私は、パソコン教室でインストラクターをしていますが、スクールでパソコンを習っている中高年のご婦人方は、殆どの方が、初歩的な電源を入れることや、マウスをドラッグすることなどは、はじめから出来ていました。少しパソコンに触ってみて、やはり、もう少しパソコンを使いこなしたいから・・・と言ってスクールに通ってみようと思われる方が多いようです。

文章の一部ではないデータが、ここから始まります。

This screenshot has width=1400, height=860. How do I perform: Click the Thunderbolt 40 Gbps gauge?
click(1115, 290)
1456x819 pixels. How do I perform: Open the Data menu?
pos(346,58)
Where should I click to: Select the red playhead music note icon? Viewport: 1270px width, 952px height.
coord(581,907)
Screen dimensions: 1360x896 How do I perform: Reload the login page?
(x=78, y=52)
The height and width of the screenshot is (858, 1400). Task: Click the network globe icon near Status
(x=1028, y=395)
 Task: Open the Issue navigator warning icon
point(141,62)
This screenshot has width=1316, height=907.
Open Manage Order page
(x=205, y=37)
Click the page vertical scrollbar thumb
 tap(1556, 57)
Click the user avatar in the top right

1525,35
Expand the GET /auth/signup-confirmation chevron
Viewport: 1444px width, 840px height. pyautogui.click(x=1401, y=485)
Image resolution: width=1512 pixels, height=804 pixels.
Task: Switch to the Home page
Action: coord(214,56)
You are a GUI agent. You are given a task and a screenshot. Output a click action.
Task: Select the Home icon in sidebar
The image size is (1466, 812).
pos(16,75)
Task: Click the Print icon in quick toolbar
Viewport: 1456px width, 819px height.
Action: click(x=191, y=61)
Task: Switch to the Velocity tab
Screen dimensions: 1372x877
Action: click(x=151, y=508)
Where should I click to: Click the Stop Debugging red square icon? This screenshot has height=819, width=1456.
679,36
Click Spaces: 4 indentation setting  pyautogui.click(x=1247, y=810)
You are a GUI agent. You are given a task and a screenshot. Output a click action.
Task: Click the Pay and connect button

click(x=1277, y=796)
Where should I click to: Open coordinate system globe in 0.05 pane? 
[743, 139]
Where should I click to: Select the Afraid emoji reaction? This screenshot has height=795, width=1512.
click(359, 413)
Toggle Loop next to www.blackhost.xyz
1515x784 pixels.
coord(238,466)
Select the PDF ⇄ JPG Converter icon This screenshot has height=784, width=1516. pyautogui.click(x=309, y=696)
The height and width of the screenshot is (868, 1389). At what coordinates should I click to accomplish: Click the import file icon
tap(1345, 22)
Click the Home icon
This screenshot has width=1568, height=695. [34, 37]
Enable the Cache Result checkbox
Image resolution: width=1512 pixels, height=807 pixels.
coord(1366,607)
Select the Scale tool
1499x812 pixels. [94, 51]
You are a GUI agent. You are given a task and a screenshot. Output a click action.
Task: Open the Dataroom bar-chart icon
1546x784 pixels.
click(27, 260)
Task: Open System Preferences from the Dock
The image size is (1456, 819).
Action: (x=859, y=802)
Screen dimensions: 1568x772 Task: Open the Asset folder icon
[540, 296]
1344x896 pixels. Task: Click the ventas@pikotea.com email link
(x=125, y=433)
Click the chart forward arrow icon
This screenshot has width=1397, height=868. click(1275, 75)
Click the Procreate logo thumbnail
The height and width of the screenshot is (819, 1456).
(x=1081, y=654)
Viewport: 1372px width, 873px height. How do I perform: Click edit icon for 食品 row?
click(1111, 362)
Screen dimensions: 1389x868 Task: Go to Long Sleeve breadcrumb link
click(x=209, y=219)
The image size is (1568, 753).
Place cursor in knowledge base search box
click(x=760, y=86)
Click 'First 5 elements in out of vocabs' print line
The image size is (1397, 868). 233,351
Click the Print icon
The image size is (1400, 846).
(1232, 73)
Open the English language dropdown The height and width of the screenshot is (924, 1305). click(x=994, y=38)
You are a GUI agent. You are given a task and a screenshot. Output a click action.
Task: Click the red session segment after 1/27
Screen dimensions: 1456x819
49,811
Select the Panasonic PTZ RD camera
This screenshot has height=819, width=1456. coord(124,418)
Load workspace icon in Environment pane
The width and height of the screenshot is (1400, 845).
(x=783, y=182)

そして、私には75歳のおばあちゃんがいるのですが、このおばあちゃん、携帯電話でのメールはばっちり。携帯電話で、写真を撮ることやテレビを見ることなども楽しんでいる、ハイテク?なおばあちゃんなのですが、パソコンには全く触ったことがありません。でも、おばあちゃんもパソコンには興味があるようでしたので、「ちょっとパソコンで絵を描いてみる」と誘い、おばあちゃんと一緒にパソコンの前に座りました。電源はここで入れるんだよ!と言っているのに、音量のスイッチを一生懸命押していたり・・・「マウスをドラッグしながら~」と言ったら、「何?私は英語は分からん!」などと、意思疎通が出来ないまま、結局絵も何も描くことが出来ずに、その日のパソコン絵画教室は終わってしまったのです。

おばあちゃんのほうにも、孫が一生懸命教えてくれているのに・・・と申し訳ない気持ちもあったようですが、私も、普段スクールで生徒さんに対して使っている言葉が、ちゃんと通じていないこともあるのではないかと、とても、反省しました。

そして、また何日かたって・・・。おばあちゃんが、「携帯電話が無いお友達が出来たんだけど、その人、パソコンならメール出来るって言うから、私もパソコンからメールするよって約束したんだけど、教えてくれる?」と言ってきたので、私は張り切って、「教えてあげるよ~勿論!ところで、メールアドレス聞いてきた?」おばあちゃん、「ん?何?私は英語は分からんって!」・・・・。「パソコンの電話番号みたいなものだよ」「えっ?パソコンにも電話番号があるの?」・・・・おばあちゃんが、パソコンでメールができるまで何日かかるのか分かりませんが、私は、おばあちゃんから、スクールの講師として、一番大切なものを教えてもらったという気がしています。